### Texte du document
Créé le 10-07-2012 à 18h05 – Mis à jour à 18h05 – Par Mael Thierry
Le député européen appelle ses collègues parlementaires et militants écologistes à « marquer davantage [leurs] convictions ».
 La nouvelle ministre de l’Ecologie, Delphine Batho, a dressé dans « Libération » ses priorités pour  la conférence environnementale prévue à la rentrée : l’énergie et biodiversité. Vous êtes satisfait?
– Sur les priorités, rien à dire. Mais le problème c’est que je ne l’entends pas reprendre, pas plus qu’Ayrault dans son discours de politique générale, l’idée d’un grand débat public national et citoyen sur le modèle énergétique en France. C’était pourtant une promesse du candidat Hollande. Est-ce juste un « oubli » ou la volonté de réduire la voile pour s’en tenir à une discussion entre experts et acteurs sociaux comme au Grenelle ?
J’ajoute qu’il ne faudrait pas qu’on ouvre ce débat en en donnant déjà les conclusions. François Hollande a dit qu’il voulait passer de 75% à 50% d’électricité d’origine nucléaire à l’horizon 2025, ce qui, selon l’accord PS-EELV signifie la fermeture de 24 réacteurs. Ça ne peut pas être juste « on ferme Fessenheim » dans ce quinquennat et les 23 restants dans le suivant, y’a un truc qui ne va pas ! Il faut que les Français puissent discuter des scénarios, et qu’on se pose la question de l’option nucléaire en France au-delà de 2025.

### Données fournies
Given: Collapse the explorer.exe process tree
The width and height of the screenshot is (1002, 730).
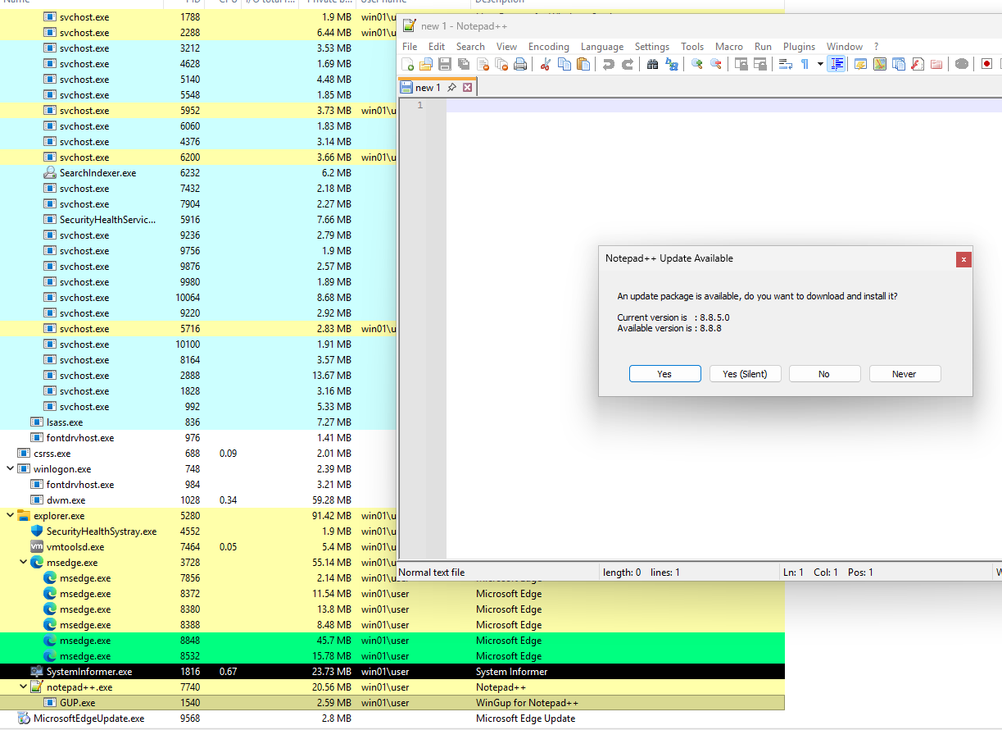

### Consigne
Dans l'entretien, à quelle part l'électricité d'origine nucléaire doit-elle passer à l'horizon 2025 selon François Hollande ?

### Réponse
Elle doit passer de 75 % à 50 %.